ECONOMIA

Indústria da região recupera 850 vagas de trabalho em agosto



Com a abertura de 850 postos de trabalho, a indústria da região de Sorocaba aparece entre as quatro com os melhores índices no mês de agosto, na pesquisa de nível de emprego do Centro das Indústrias do Estado de São Paulo (Ciesp). Ficou atrás apenas das regiões de Santo André, Marília e Jaú. O resultado positivo de 0,91% em relação a julho, entretanto, ainda não foi suficiente para sanar os prejuízos dos índices negativos registrados em meses anteriores.

Na contramão do topo da lista no resultado mensal, a região figura entre as com maior variação negativa no acumulado do ano (-6,67%) e perde apenas para Botucatu se considerados os índices somados dos últimos 12 meses, com -14,46%, o que significa a queda de aproximadamente 15.550 postos de trabalho no período.

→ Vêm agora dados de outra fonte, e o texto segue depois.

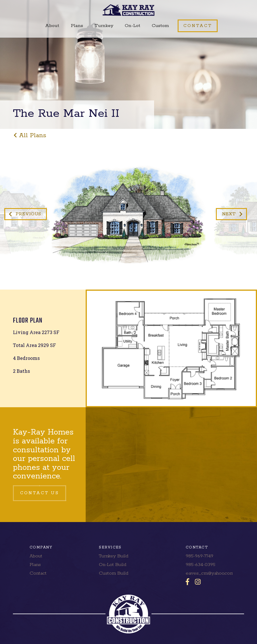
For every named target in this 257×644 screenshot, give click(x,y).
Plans (77, 26)
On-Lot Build (112, 565)
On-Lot (133, 26)
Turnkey (104, 26)
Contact (38, 573)
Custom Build (114, 573)
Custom (160, 26)
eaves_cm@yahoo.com (210, 573)
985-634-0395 (200, 565)
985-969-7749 (200, 556)
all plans (32, 135)
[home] (128, 10)
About (52, 26)
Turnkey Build (114, 556)
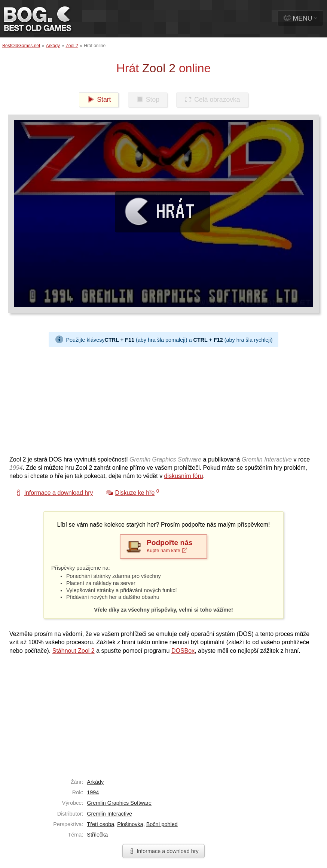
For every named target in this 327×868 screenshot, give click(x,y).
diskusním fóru (184, 476)
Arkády (53, 46)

Os números consideram dados da região de Sorocaba, composta por 48 municípios.

Os segmentos que puxaram a recuperação do nível de emprego na região de Sorocaba foram os de artigos do vestuário e acessórios (5,76%), borracha e plástico (2,24%), impressão e reprodução de gravações (2,16%) e veículos automotores e autopeças (1,87%).

Depois de um primeiro semestre amargando o maior resultado negativo dos últimos cinco anos -- um acumulado de cerca de 7,9 mil postos de trabalho a menos -- as contratações chegam para dar fôlego ao setor industrial. Para o diretor regional do Ciesp, Erly Domingues de Syllos, o melhor resultado de agosto dos últimos quatro anos é, sim, motivo para comemorar.

"Não vamos falar numa recuperação forte e firme pois em todo o Estado de São Paulo um pouco menos da metade das regiões foi bem, a outra metade ainda não. Mas percebemos que os resultados negativos estão perdendo força", comentou, destacando que a retomada dos empregos na região já dava sinais de recuperação em julho, que fechou com índice de 0,56%, depois de quatro meses de perdas consecutivas.

A crise do setor, analisa Syllos, foi muito impactante, e chegar a 850 postos de trabalho abertos, ainda que não seja um número "robusto", como ele avalia, é consistente e reforça que o setor "já saiu da UTI, mas ainda está internado e é possível que ainda tenha sobressaltos."

O diretor regional relembra que o fim das operações da fabricante de pás eólicas Tecsis na cidade, com seus mais de 7 mil postos de trabalho, piorou os índices da região no primeiro semestre. "Além da crise, foi um caso pontual que tivemos."

As perspectivas para os próximos meses, acredita Syllos, são positivas, principalmente com alguns sinais de recuperação da economia, como a queda da taxa Selic e a movimentação da economia principalmente com a liberação dos recursos das contas inativas do Fundo de Garantir por Tempo de Serviço (FGTS). "Chegamos no fundo do poço. Temos que ter cuidado ainda, mas já estamos colocando a cabeça para fora."